Question

Obtain the condition for bridge balance in Wheatstone’s bridge.

Answer 1

Hint: The bridge is in the unbalanced condition where current flows through the galvanometer. Wheatstone bridge along with an operational amplifier is used to measure the physical parameters like temperature, strain, light, etc.

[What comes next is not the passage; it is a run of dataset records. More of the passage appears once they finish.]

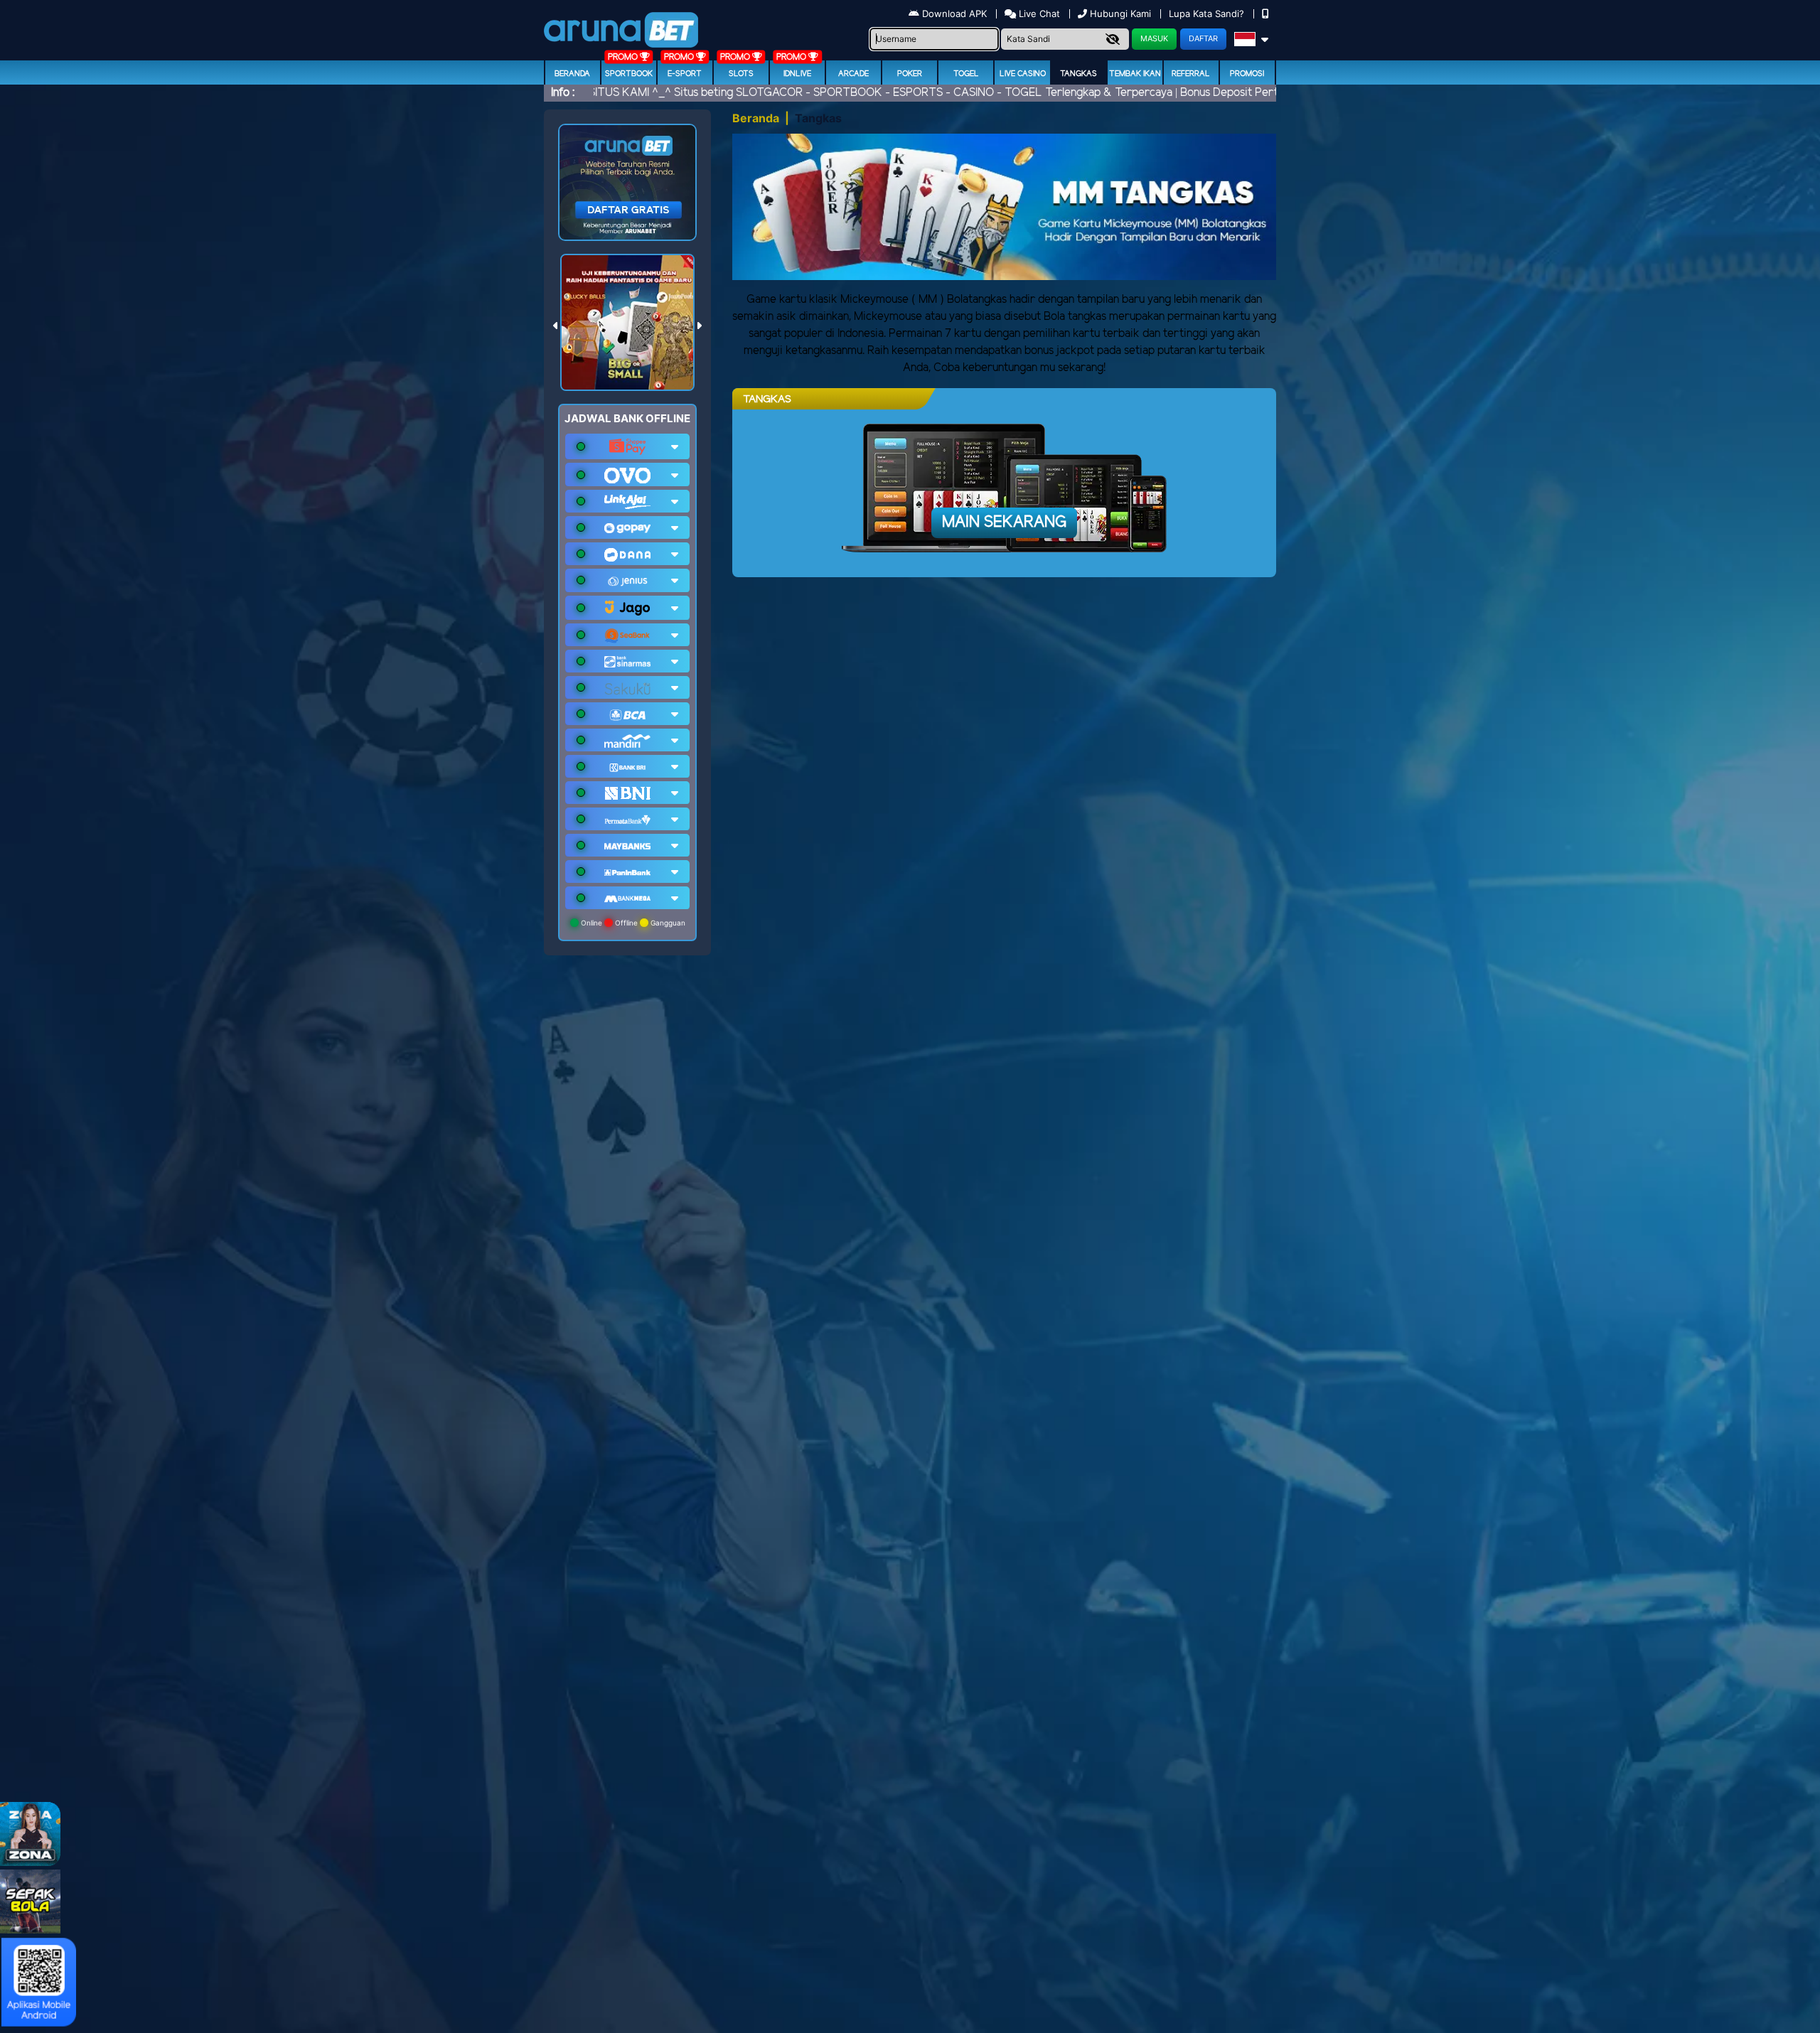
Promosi (1247, 74)
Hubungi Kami (1120, 13)
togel (966, 74)
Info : (562, 93)
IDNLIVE (797, 74)
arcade (853, 74)
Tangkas (1078, 74)
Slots (741, 74)
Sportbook (629, 74)
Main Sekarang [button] (1004, 522)
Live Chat (1038, 13)
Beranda (572, 74)
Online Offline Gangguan (632, 922)
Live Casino (1023, 74)
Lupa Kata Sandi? (1208, 13)
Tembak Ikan (1135, 74)
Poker (909, 74)
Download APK (954, 13)
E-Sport (685, 74)
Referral (1191, 74)
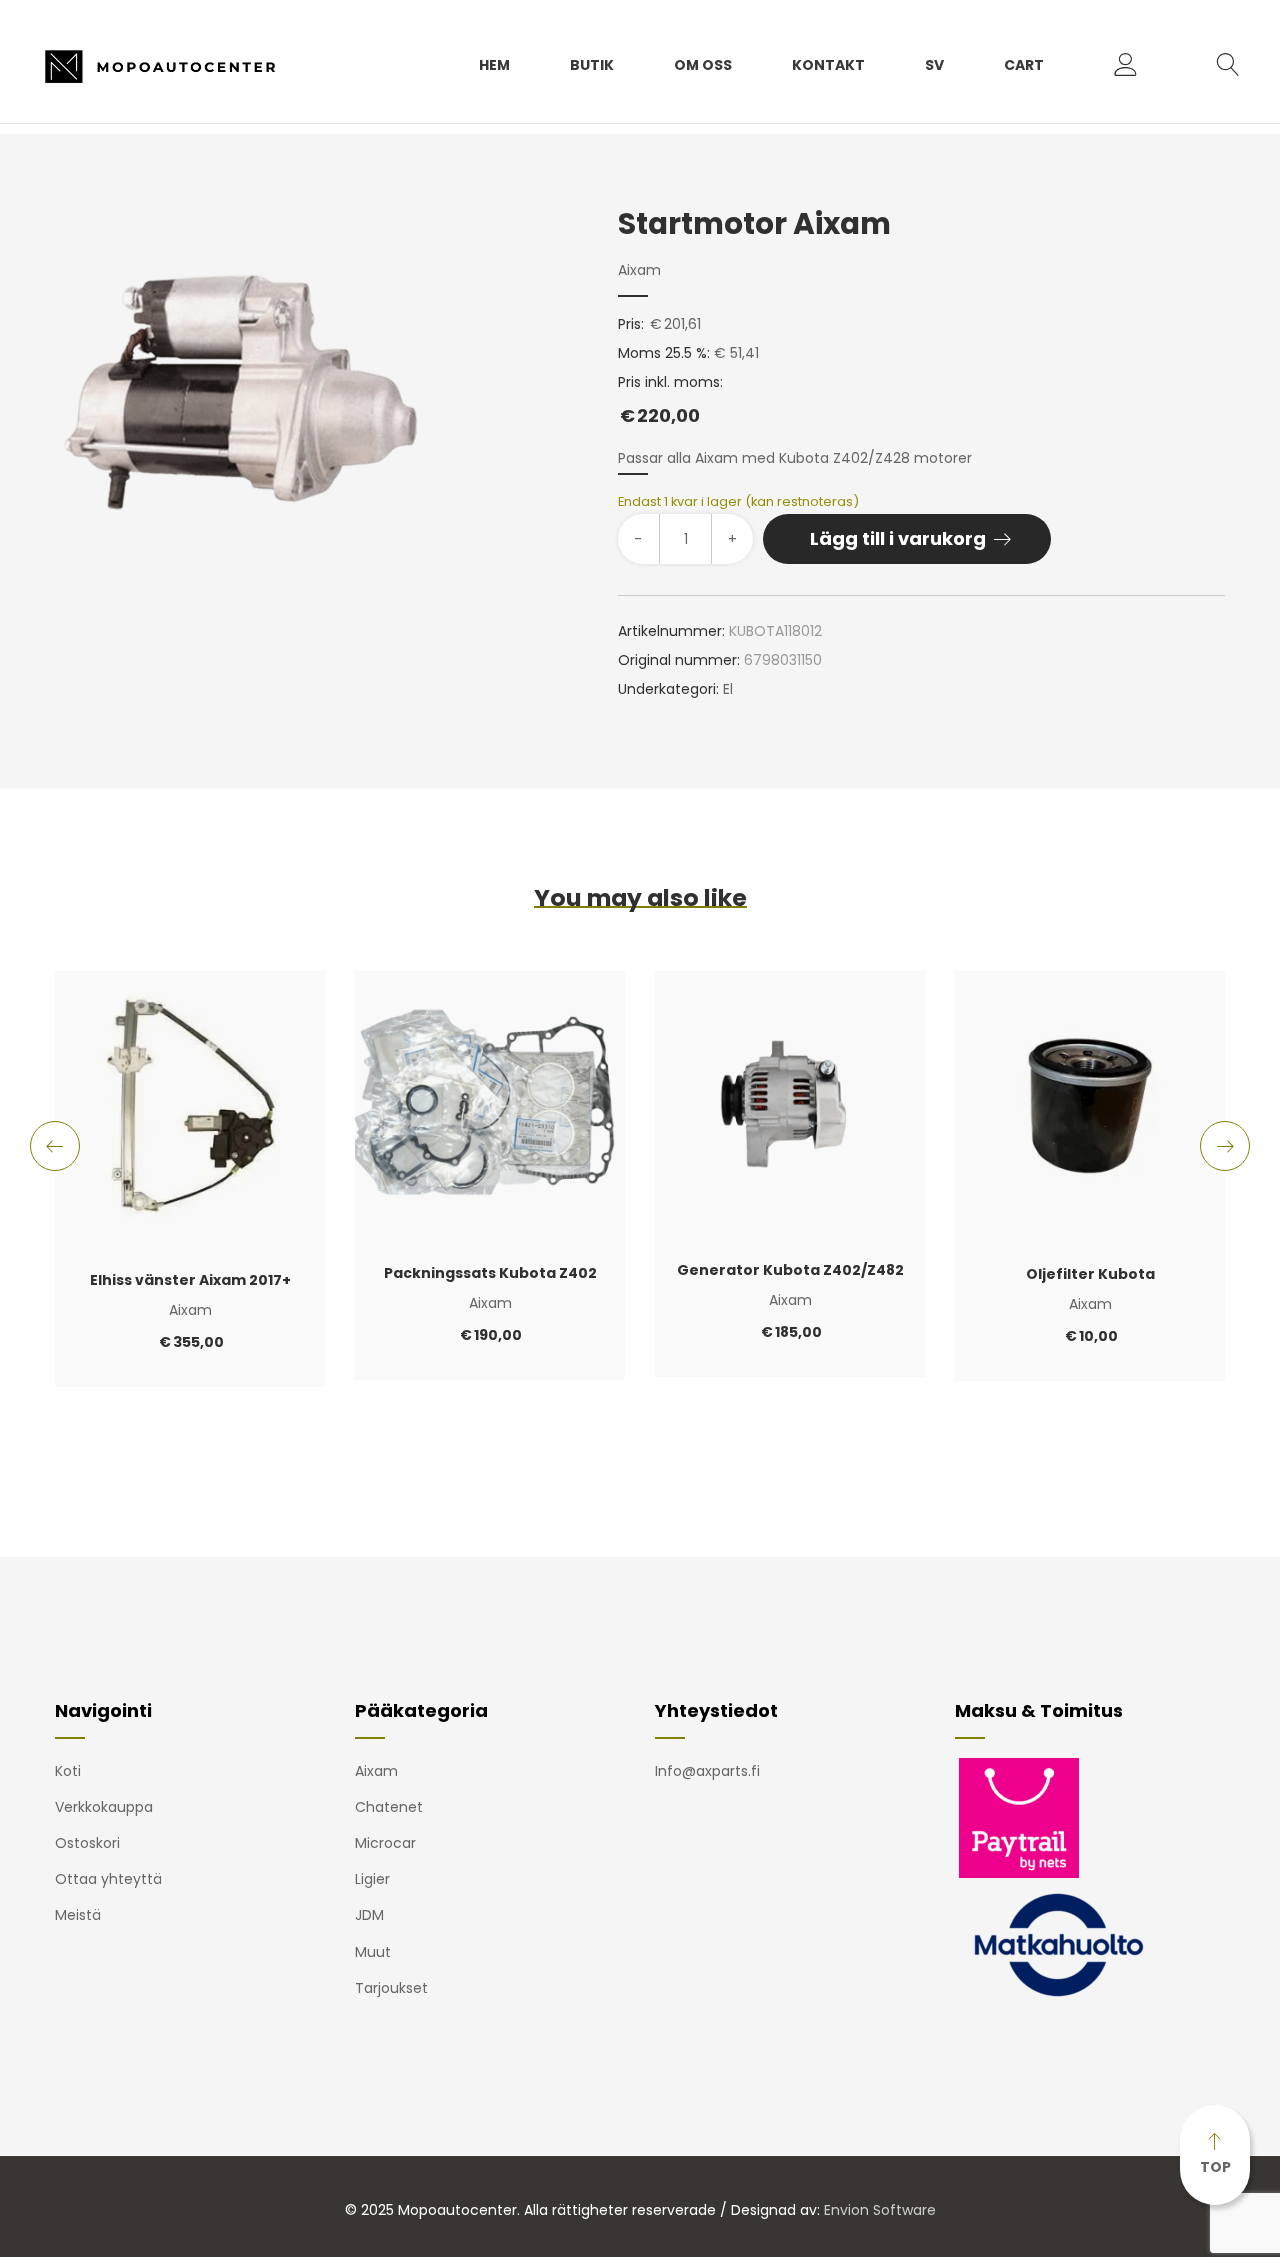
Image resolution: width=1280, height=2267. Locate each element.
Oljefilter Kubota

Complete step by step solution:

Wheatstone’s bridge is an important application of Kirchoff’s.
Wheatstone bridge consist of resistances P, Q, R and S connected to form a closed path A cell of EMF (E) is connected between point A and C. The current I from the cell is divided into $$I_1,I_2,I_3$$ and $$I_4$$ across the four branches. The current through the galvanometer is G.
Applying Kirchoff’s current law to junction B,
$$I_1-I_g-I_3=0$$ …. (1)
Applying Kirchoff’s current law to junction D,
$$I_2+I_g-I_4=0$$ … (2)
Applying Kirchoff’s voltage law to closed path ABDA
$$I_{1}P+I_{g}G-I_{2}R=0$$ … (3)
Applying Kirchoff’s voltage law to closed path ABCDA
$$I_{1}P+I_{3}Q-I_{4}S-I_{2}R=0$$ ... (4)
When the galvanometer shows zero deflection points, B and D are at same potential and $$I_g=0$$. Substituting $$I_g=0$$ in equation (1), (2) and (3), we have
$$I_1=I_3$$ …(5)
$$I_2=I_4$$ …(6)
$$I_{1}P=I_{2}R$$ …(7)
Substituting the values of (5) and (6) in equation (4)
$$I_{1}P+I_{1}Q-I_{2}S-I_{2}R=0$$
$$I_1\left(P+Q\right)=I_2\left(R+S\right)$$
Dividing (8) by (7), we have
$${\displaystyle \frac{I_1\left(P+Q\right)}{I_{1}P}}={\displaystyle \frac{I_2\left(R+S\right)}{I_{2}R}}$$
$$\therefore {\displaystyle \frac{P+Q}{P}}={\displaystyle \frac{R+S}{R}}$$
$$=I+{\displaystyle \frac{Q}{P}}=I+{\displaystyle \frac{S}{R}}$$
$$\therefore {\displaystyle \frac{Q}{P}}={\displaystyle \frac{S}{R}}or{\displaystyle \frac{P}{Q}}={\displaystyle \frac{R}{S}}$$

Note: While solving such problems we have to keep in mind few things otherwise our answer will come wrong. We have to see how many batteries are there in the circuit. If there is only one battery in a loop then it is okay but if there are more than one we have to consider individual currents and one voltage and another will be considered and will be added or subtracted depending upon the polarities alignment of the given batteries.